=== To do ===
Continue the MERIP press note on the Peres-Arafat agreement, picking up right after its final sentence.

MERIP Press Information - Note 38
The Peres-Arafat Agreement: Can It Work?
By Mouin Rabbani
(Mouin Rabbani is director of the Palestinian American Research Center in
Ramallah, the West Bank.)
Within hours of the November 2 announcement that PLO Chairman Yasser Arafat
and the Israeli Minister of Regional Cooperation, Shimon Peres, had agreed
to implement the understandings reached between Israel and the Palestinian
Authority (PA) at the October Sharm al-Sheikh summit, Israeli soldiers shot
and killed teenage Palestinian demonstrator Khalid Rezaq in the village of
Hizma near Jerusalem. Another Palestinian, Adli Abeid, succumbed to wounds
sustained a day earlier at the Mintar/Karni crossing on the eastern border
of the Gaza Strip. Peres pleaded for "two or three days without funerals" to
"normalize" the situation on the ground and permit a resumption of
negotiations. But the underlying political calculus on both sides does not
bode well for this latest attempt to restore the status quo as it existed
immediately prior to Likud leader Ariel Sharon's September 28 entrance to
the Haram al-Sharif.

=== Provided material ===
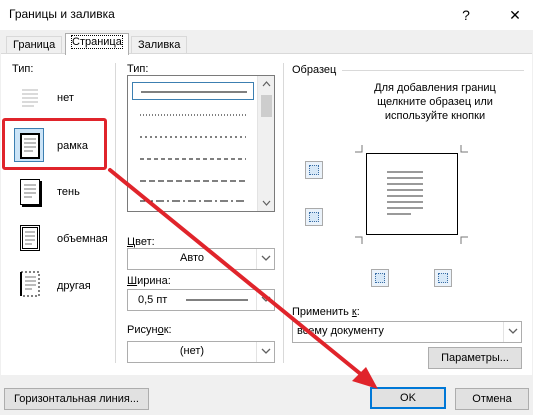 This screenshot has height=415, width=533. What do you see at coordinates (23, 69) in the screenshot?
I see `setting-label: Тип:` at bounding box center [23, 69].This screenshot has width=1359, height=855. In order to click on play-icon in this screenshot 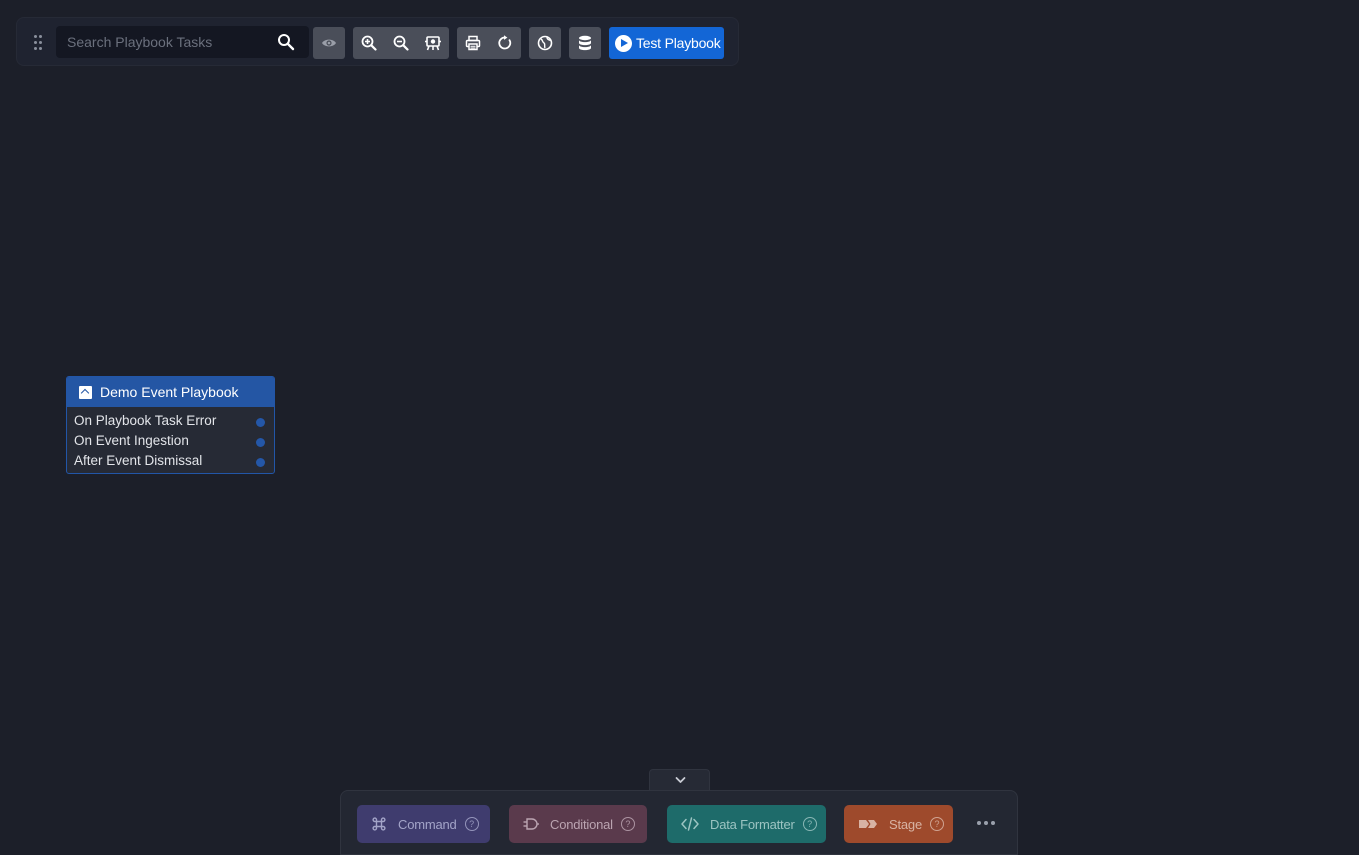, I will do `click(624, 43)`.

=== Answer to this task ===
The Peres-Arafat agreement, like the Sharm al-Sheikh truce, considers the
current confrontation in the occupied Palestinian territories as a security
problem characterized by conflict between disciplined forces. In this
formula, the Israeli and Palestinian political leaders need merely to
command their fighters to cease fire, in order to continue negotiations
toward a permanent settlement on the basis of "bridging proposals"
formulated by Israel and the United States after the collapse of the July
Camp David summit.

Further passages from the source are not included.